Transit officials don’t have plans to raise the fare, and the City Council would have to consider any such idea first, Formby said. Furthermore, any talk of changing Handi-Van fares would have to take place in the broader discussion of how fares for the future rail system, TheBus and Handi-Van will fit together, he added.
The audit looked at the Handi-Van system from fiscal years 2013 through 2015 — a period in which the city added at least 99 new vans, some of which replaced aging, unreliable vehicles that would break down. (In 2011, two Handi-Vans without passengers caught fire due to electrical problems while on the road. In 2014, a quick-thinking Handi-Van driver pulled her two passengers to safety on the side of the road before her van was engulfed in flames.)
During the time covered by the audit, the city also boosted the fleet by 15 percent, to 181 total vehicles from 157, according to the report. “We’ve been buying more vans, we’ve been hiring more people,” Formby said Monday.
“Despite these achievements, managers report OTS capacity is insufficient to support the demand increases and to properly schedule customers when they call to make reservations,” the audit stated. Handi-Van rides often are excessively long when compared with comparable rides on TheBus, it added.
On Oct. 16, it took one passenger 2 hours and 33 minutes to travel 8.7 miles from Waipahu to Kapolei, the audit found. That same day another passenger endured a trip of 2 hours and 8 minutes to make the 15-mile trip from Aiea to Helemano, it further stated.
Transit leaders point to such instances as part of the larger challenge they face when trying to improve Handi-Van service: The island’s grid of roads and highways is rapidly getting more congested.
Even as they make improvements, the crippling traffic from more cars and construction stunts any progress, they say.
“Every driver on Oahu … would say that traffic has gotten much, much worse,” OTS President Roger Morton said Monday. “We’re chasing the solution.”
The audit compared Honolulu with mainland cities such as Portland, Denver and Minneapolis.

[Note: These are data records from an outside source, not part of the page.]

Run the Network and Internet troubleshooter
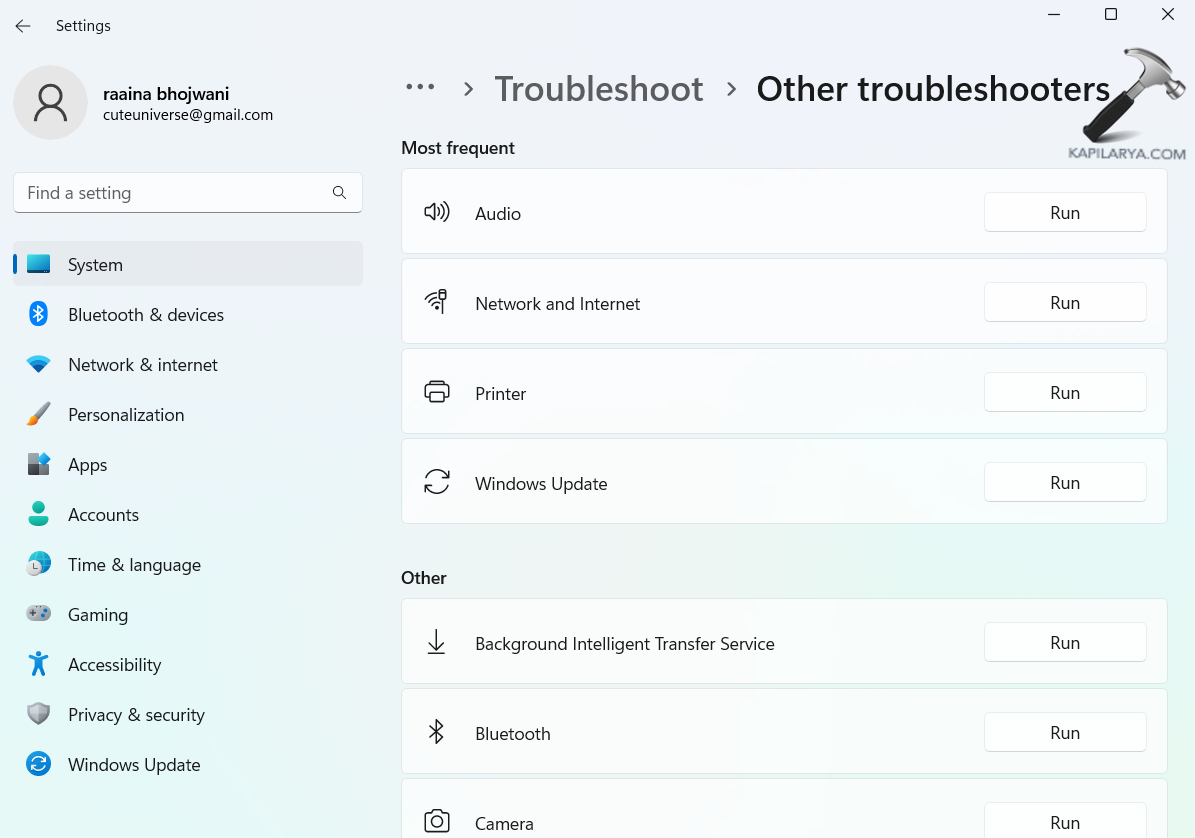This screenshot has width=1195, height=838. (x=1064, y=303)
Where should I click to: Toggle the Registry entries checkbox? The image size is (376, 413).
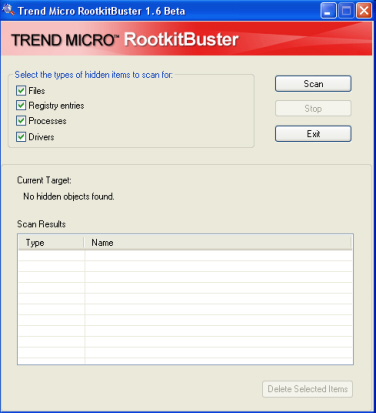[21, 105]
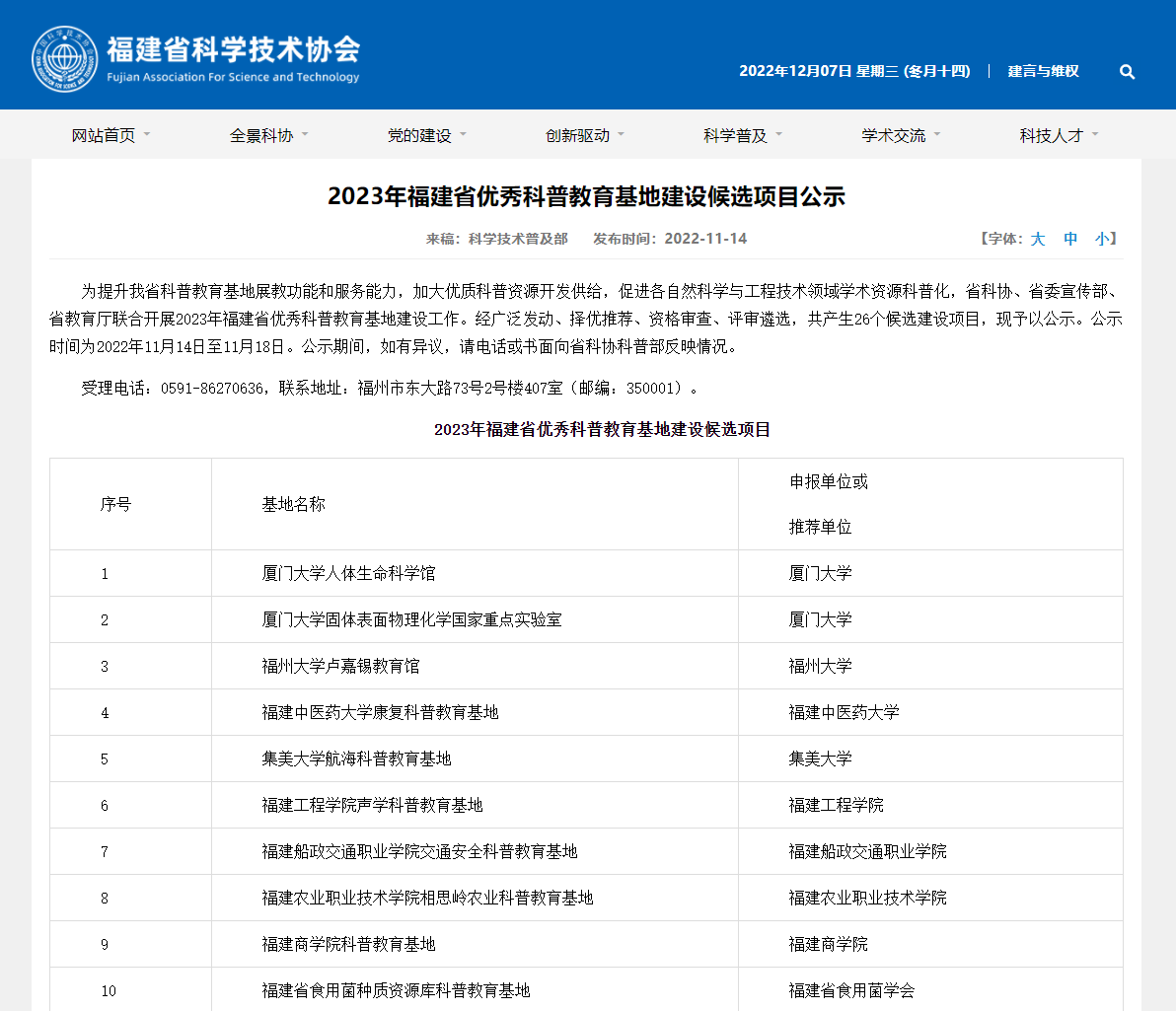Click the article headline 2023年福建省优秀科普教育基地建设候选项目公示
1176x1011 pixels.
tap(586, 196)
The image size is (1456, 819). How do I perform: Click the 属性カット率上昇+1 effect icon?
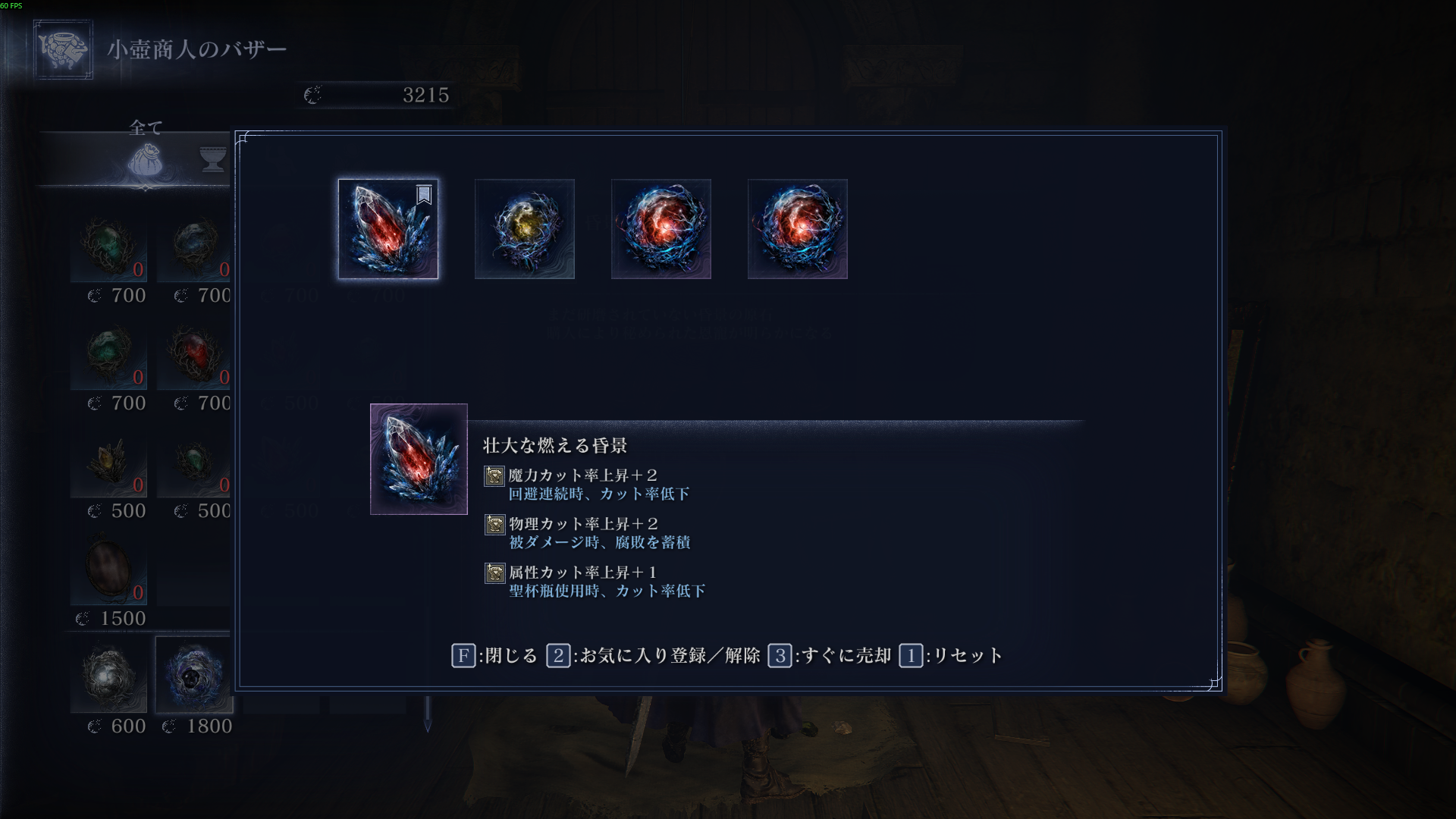(494, 573)
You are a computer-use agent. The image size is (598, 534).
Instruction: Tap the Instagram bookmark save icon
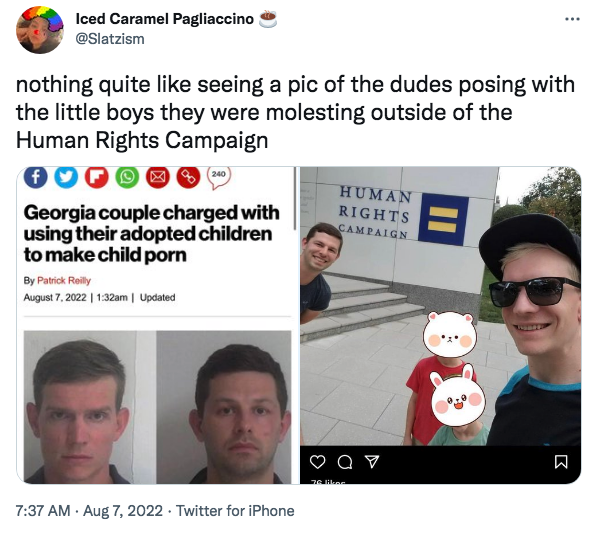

It also found that the city did not fully implement four of 18 steps in a 2012 “short-range transit operations” plan — and that those unfinished steps could have improved the Handi-Van system. They included a plan to manage the replacement of old vans, getting more customer feedback, and better tracking the number of excessively long trips.
The fourth step, which the audit explored at length, recommended better use of the Handi-Van’s “real-time” computer software to better book reservations. The city implemented that software, called Trapeze, in 2014 with mixed results, officials and passengers say.
Morton said that service agencies such as Easter Seals rely heavily on the Handi-Van to help transport their clients, and that if officials found a way to help those agencies fund their own transport it would help reduce the demand on the Handi-Van and make the service more ADA-compliant.
Those agencies pay the same fares as regular riders even though such agencies pay more in other cities, the audit stated. DTS and OTS “have been working on a plan to obtain higher agency fares through higher federal reimbursements to the State of Hawaii and agencies,” Formby wrote in an email Monday.
KEY FINDINGS OF THE AUDIT
>> The Handi-Van’s successful on-time arrivals fell by 5 percent in the past three years.
>> There were 23,811 excessively long Handi-Van trips recorded during a nine-month period last year.
>> The city replaced aging vans with 99 new ones in 2014 and 2015 but Handi-Van service issues persisted.
>> Transit staff are not fully using their new “real-time” software to schedule van pickups.
>> City officials say worsening traffic on Oahu’s congested streets and highways is making the problem worse, but acknowledge they can still do better.
Handi-Van audit
Correction: The Arc in Hawaii once heavily relied on Handi-Van service but now runs its own transportation program, which is city subsidized and less expensive. It no longer uses Handi-Van. This story initially listed Arc as an agency that still relies on Handi-Van.